CEO: LIME outsourcing necessary to 'stay competitive'

Telecommunications company LIME’s deal to contract out some of its work to global firm Ericsson is crucial to helping the firm “stay competitive” and improve services to customers, CEO Bill McCabe said Thursday. 

The move has garnered attention because it means 39 LIME workers will lose jobs with the company. They will, though, have first refusal on roles with Ericsson, which is setting up an operation in Cayman to do maintenance, installation and repair work on behalf of LIME. 

It is a switch that has been made across the Caribbean as LIME moves to an operating model that has proved effective across the globe, Mr. McCabe said.  

He added, “We are not the first company to do this anywhere in the world – it is a tried and tested method to deliver better services.” 

He believes most, if not all, employees laid off by LIME will be taken on by Ericsson.
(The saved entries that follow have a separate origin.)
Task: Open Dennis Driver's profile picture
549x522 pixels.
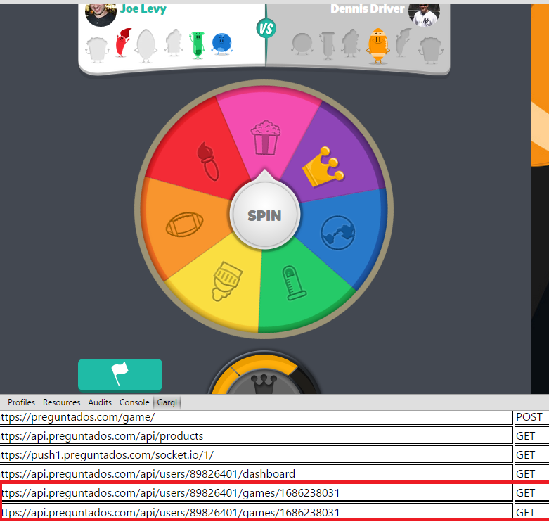Action: pos(424,13)
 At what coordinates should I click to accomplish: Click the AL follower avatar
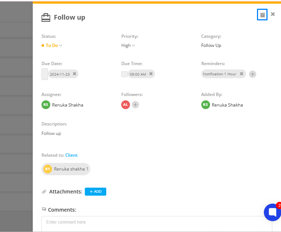pos(126,105)
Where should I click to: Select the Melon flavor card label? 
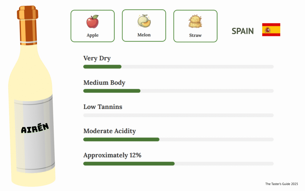coord(144,35)
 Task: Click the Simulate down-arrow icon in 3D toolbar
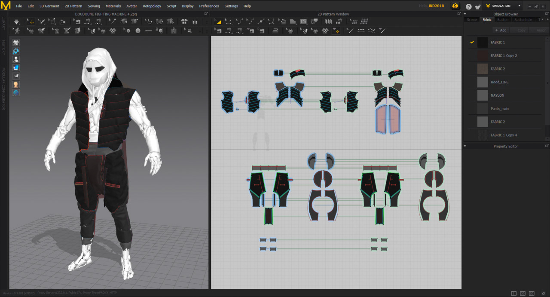[16, 21]
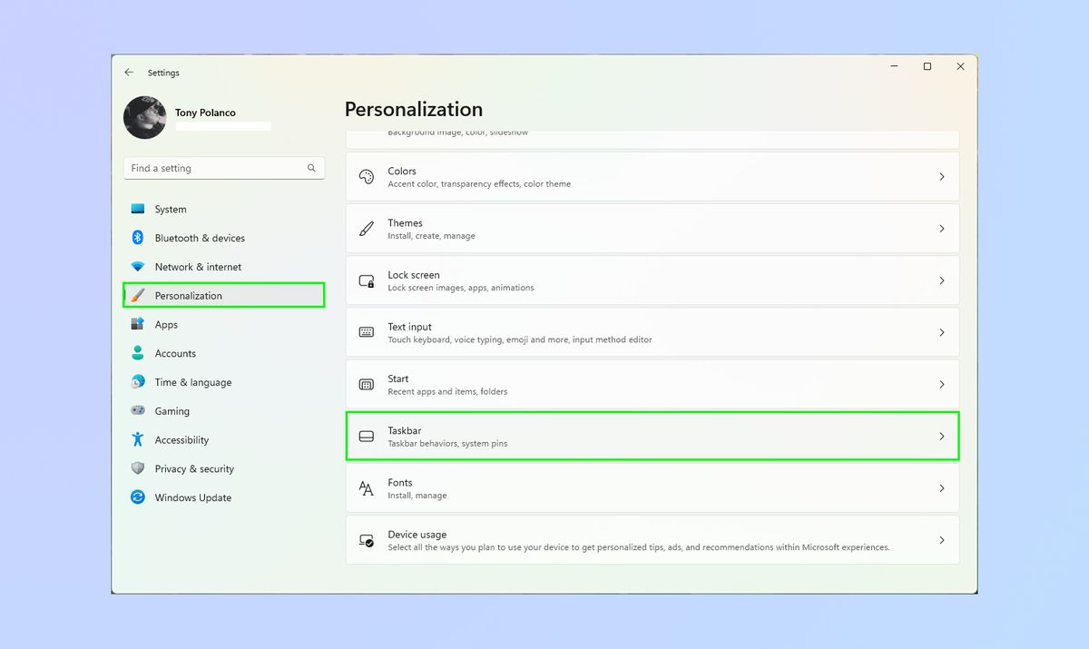Click the search magnifier icon
Image resolution: width=1089 pixels, height=649 pixels.
(311, 168)
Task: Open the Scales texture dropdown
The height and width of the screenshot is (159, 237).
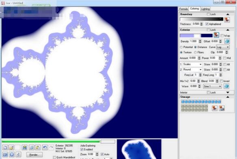Action: coord(192,64)
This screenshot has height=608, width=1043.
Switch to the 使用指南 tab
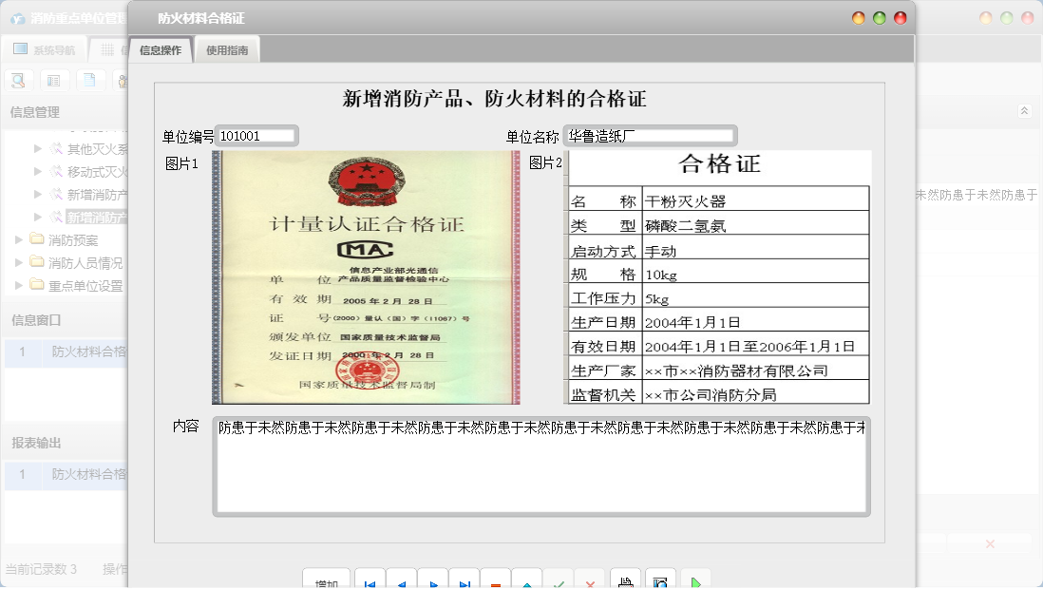coord(225,49)
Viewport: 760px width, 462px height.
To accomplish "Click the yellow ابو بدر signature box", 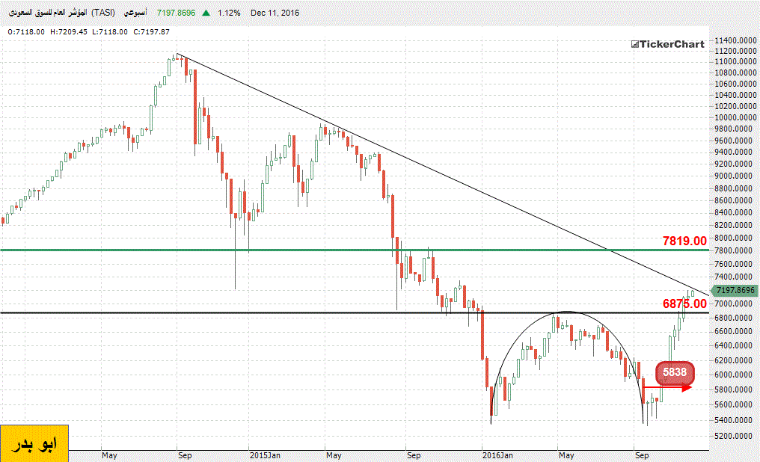I will coord(34,443).
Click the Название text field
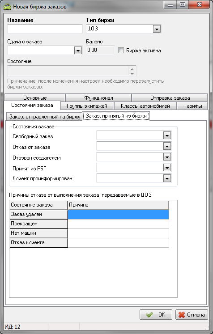This screenshot has height=334, width=213. tap(45, 29)
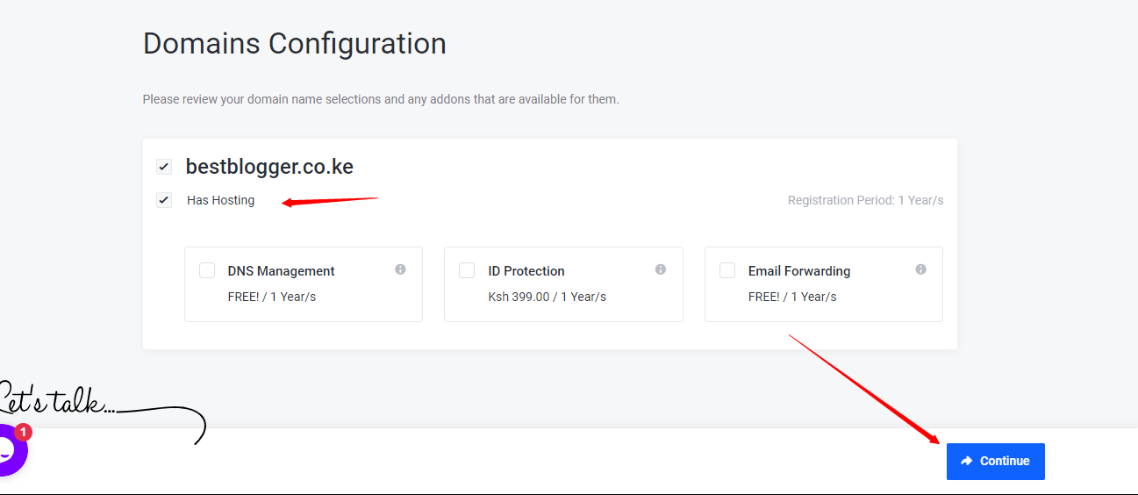Toggle the Has Hosting checkbox
The width and height of the screenshot is (1138, 495).
[164, 200]
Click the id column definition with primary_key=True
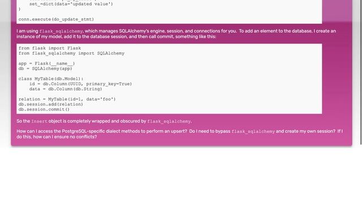362x204 pixels. [80, 84]
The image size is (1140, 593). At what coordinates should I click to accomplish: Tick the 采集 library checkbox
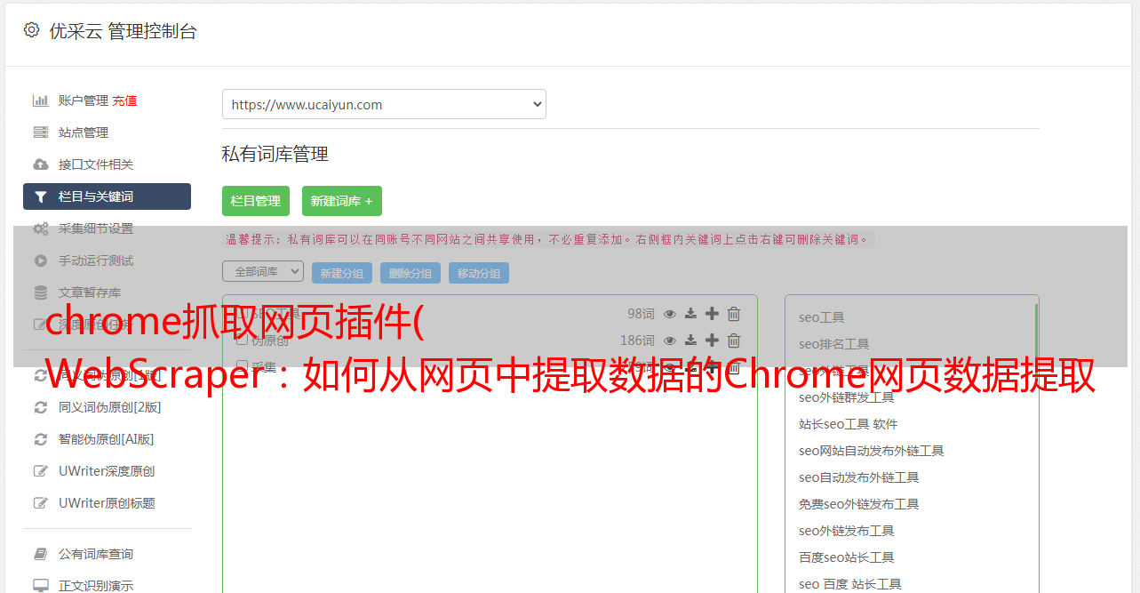(242, 366)
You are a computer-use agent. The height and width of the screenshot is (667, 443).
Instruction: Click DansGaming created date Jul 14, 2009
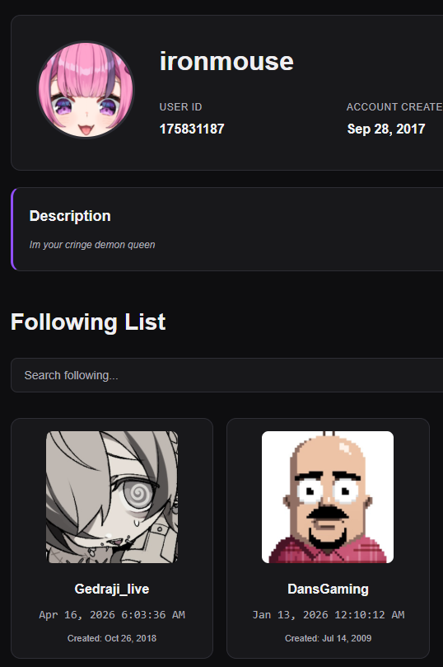[328, 638]
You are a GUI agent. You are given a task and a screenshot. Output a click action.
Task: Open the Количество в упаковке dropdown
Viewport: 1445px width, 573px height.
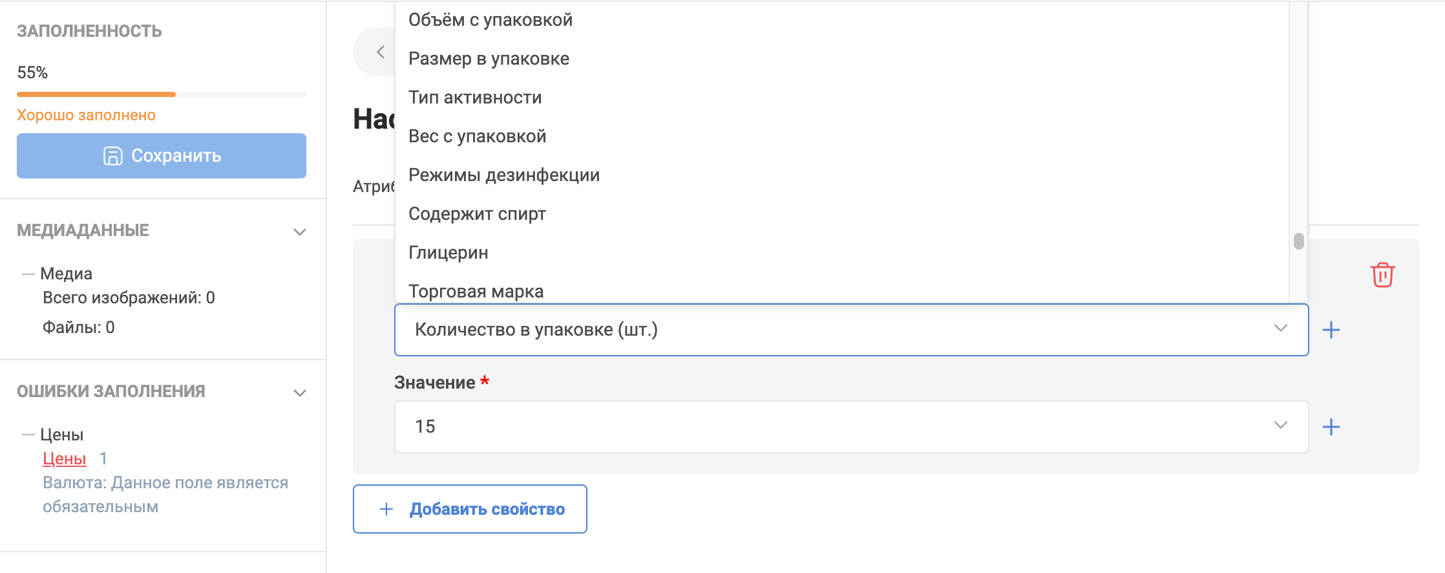click(x=850, y=330)
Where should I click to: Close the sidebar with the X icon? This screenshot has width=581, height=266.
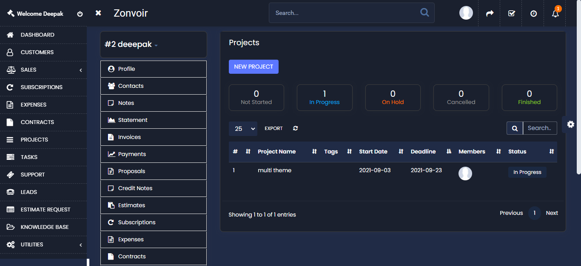98,13
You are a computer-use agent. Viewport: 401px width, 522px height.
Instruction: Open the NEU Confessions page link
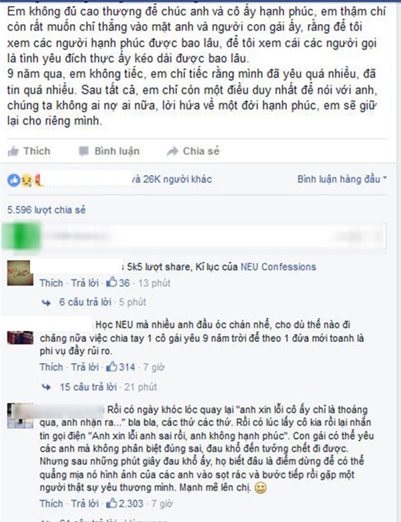click(x=278, y=267)
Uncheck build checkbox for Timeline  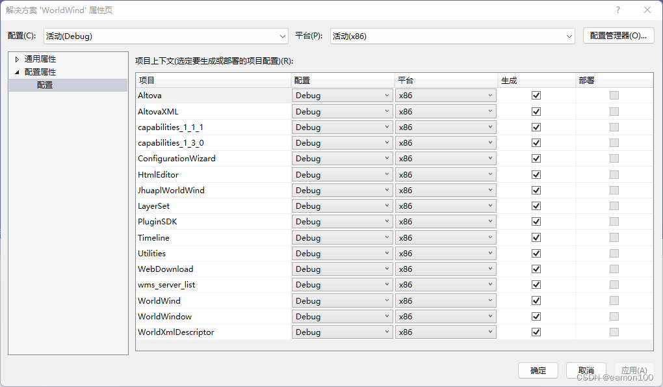(536, 237)
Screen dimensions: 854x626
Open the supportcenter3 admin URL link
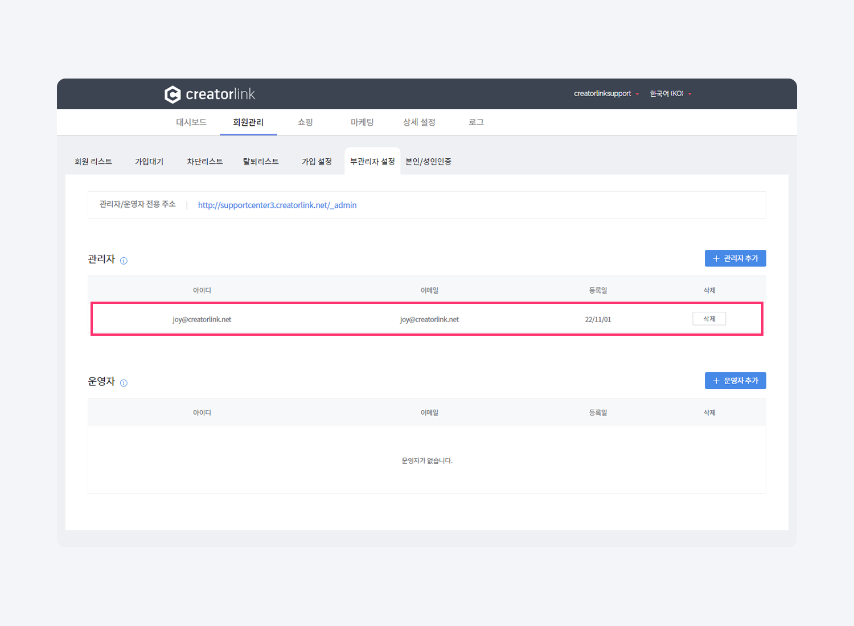tap(277, 205)
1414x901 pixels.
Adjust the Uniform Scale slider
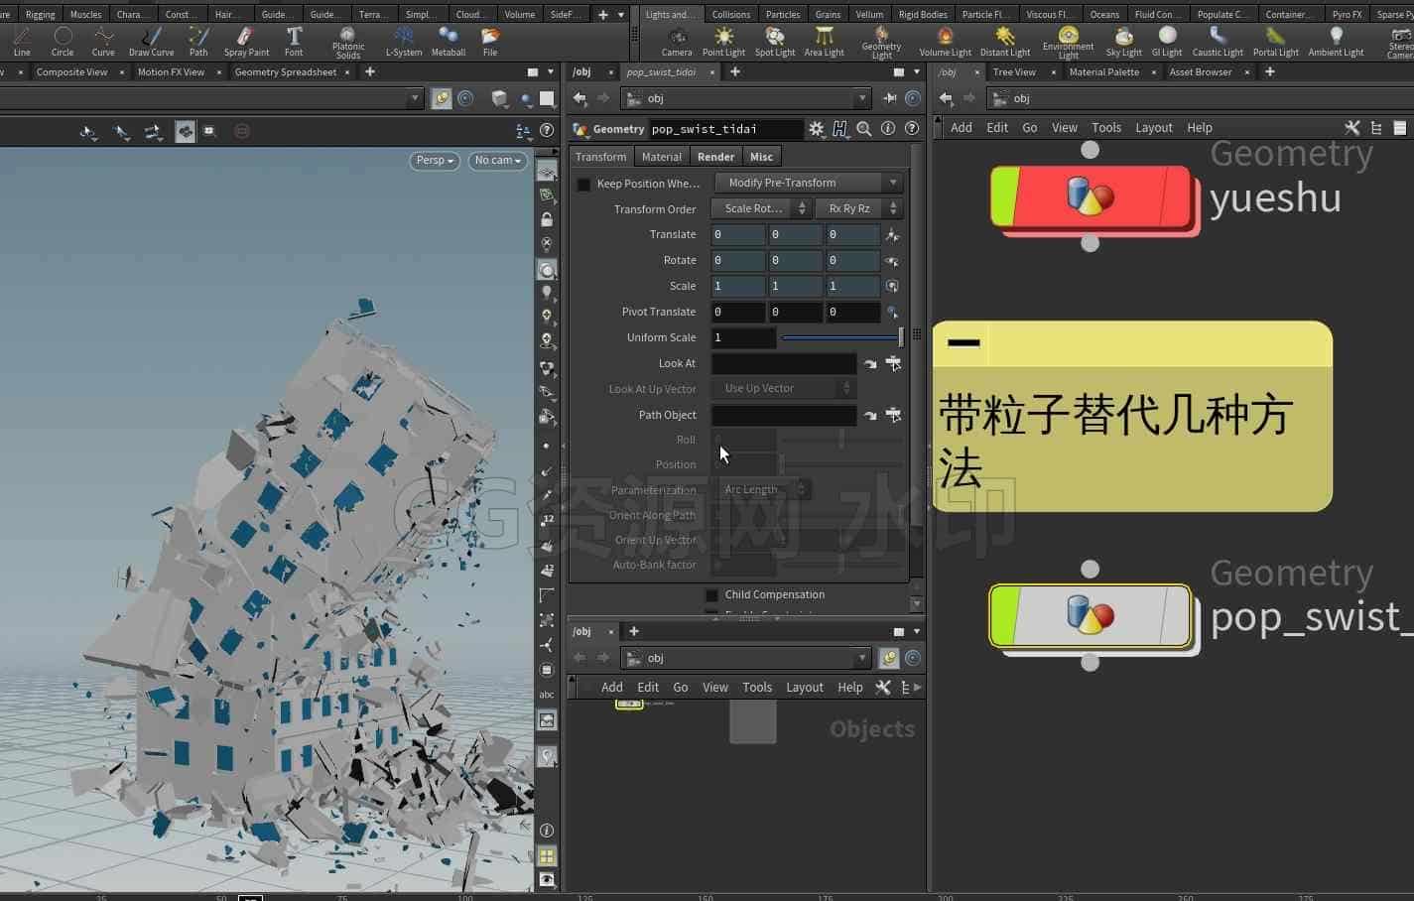click(x=841, y=338)
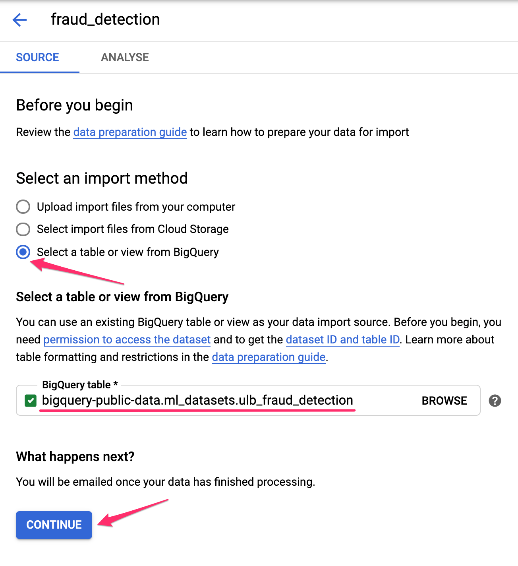Choose Select import files from Cloud Storage
The width and height of the screenshot is (518, 566).
23,229
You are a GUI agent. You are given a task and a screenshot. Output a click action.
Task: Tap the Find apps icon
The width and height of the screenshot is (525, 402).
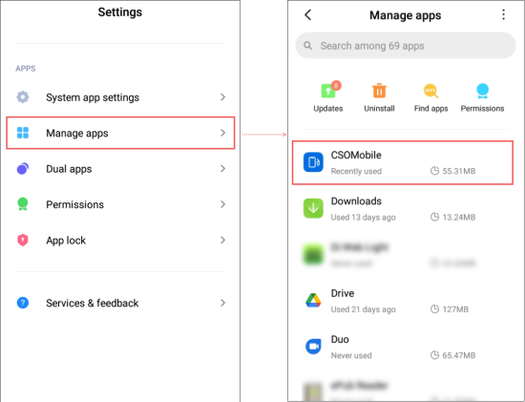(x=431, y=91)
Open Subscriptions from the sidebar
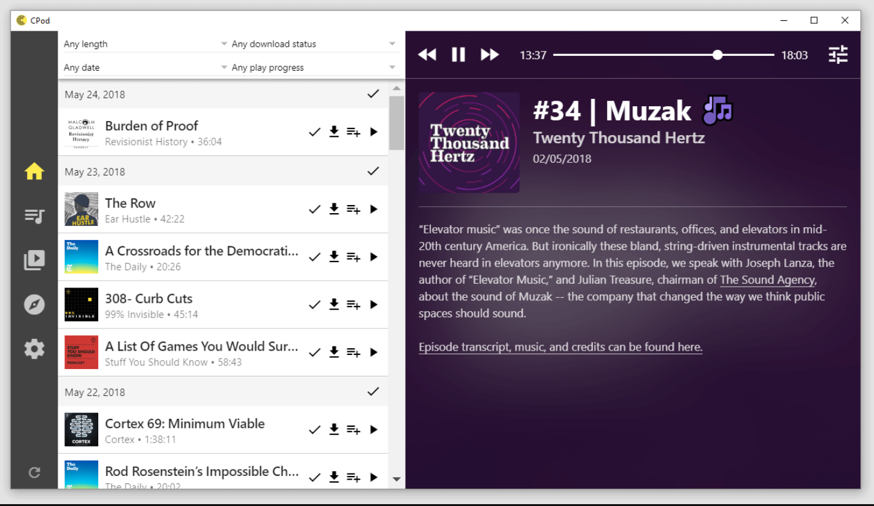 click(x=34, y=260)
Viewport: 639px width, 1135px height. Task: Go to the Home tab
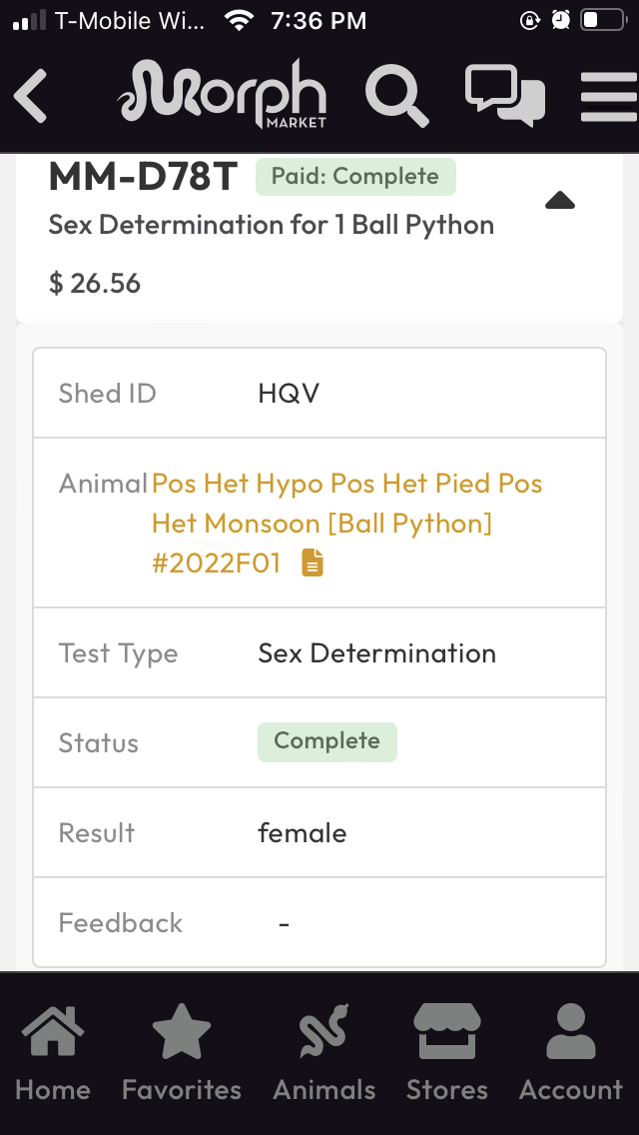point(52,1053)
He said it was not clear at this stage how many of the workers even want to move to the firm but insisted it is a great opportunity for those who do. 

Mr. McCabe has been involved in talks with the affected employees over the past few days and he said many were excited about the development. LIME’s main responsibility, though, was to stay competitive, keep the company in business and provide “world-class services” to customers, he said. 

“We live in a competitive world. If we can’t improve our services, we are going to get left behind,” Mr. McCabe said. “This is an initiative to deliver better services to customers, and these guys are global experts coming in to partner with us.  

“They have to build the capabilities here, very quickly they need good people working for them – the guys working for LIME know the LIME systems and infrastructure better than anyone else and they have first refusal on the jobs that are being created by Ericsson.” 

He said Ericsson has the equipment, IT and management systems in place to do the job more quickly and efficiently than LIME could manage itself. 

“They have invested a huge amount – over a billion dollars – in processes and systems to enable them to provide better services to customers on behalf of telecommunications companies. That’s the kind of investment that a small company like us could never make,” he said. 

He said companies worldwide are finding that subcontracting road work, such as instillations and maintenance, is allowing them to focus on other aspects of their business. 

“This is all about improving the service that we deliver to customers. Telecom companies around the world are trying to focus on their core business, which is developing products and services that delight their customers. 

“Having a specialist can help drive a more efficient business and improve service and speed of delivery to customers. Ericsson is a global master of this. They provide these managed services to telecom companies in over 100 countries,” Mr. McCabe added. 

He said the move represents a big opportunity for the workers who make the switch to Ericsson and he insisted that many are excited about doing so. 

It seems likely that there will be some net loss of jobs, though Mr. McCabe said this was not certain. In Barbados, Ericsson hired 130 of the 200 employees laid off by LIME. According to Barbados Today, LIME found roles for other employees who did not move to Ericsson. Mr. McCabe said the company is open to rehiring those laid off, but only if there is an “unmet need.” 


Mr. McCabe


LIME in the Cayman Islands is laying off 39 workers. – PHOTO: STEPHEN CLARKE


  1. What I think CEO Bill McCabe does not understand is that, in my opinion, the main reason why LIME has not been able to stay competitive is because of poor leadership and a lack of vision and creativity from the management teams in the Cayman Islands and the region.

    It appears to me that the move from Cable Wireless (Cayman) Ltd. to LIME was done without any honest and meaningful changes to the way the business provides service; and in fact some of the changes involved, especially the outsourcing of the call centre operations, only served to further frustrate an already irate customer base. It is my opinion that the LIME leadership teams in Cayman and the region have for some time now demonstrated that they care very little about resolving the main areas of concern highlighted by their customers in the Cayman Islands. This has been blatantly obvious from my interactions with other LIME customers as most seem to feel that the company, while making significant investments in new technology, has not responded in a positive and constructive way to the numerous complaints and recommendations regarding the poor quality of service provided.

    The only question remaining is What exactly is LIME capable of doing correctly? The company has basically admitted that they are not capable of performing their own installation, maintenance and repair work. In a recent article I noticed where a regional LIME executive indicated that the company was not good at managing the retail store operations (, and we all know that LIME has been a disaster at managing the call centre and overall customer service operations.

    While it is critical for any business to take steps to remain competitive it is my opinion that failed local and regional leadership is the primary cause of the problems currently faced by LIME in the Cayman Islands.

  2. With all due respect Mr. McCabe since outsourcing call center and report faults, your service sucks so bad that I’ve moved my business. Staying competitive or should I say in lay mans terms, greedy only makes your service bad and now that there are alternatives your customers are going to leave.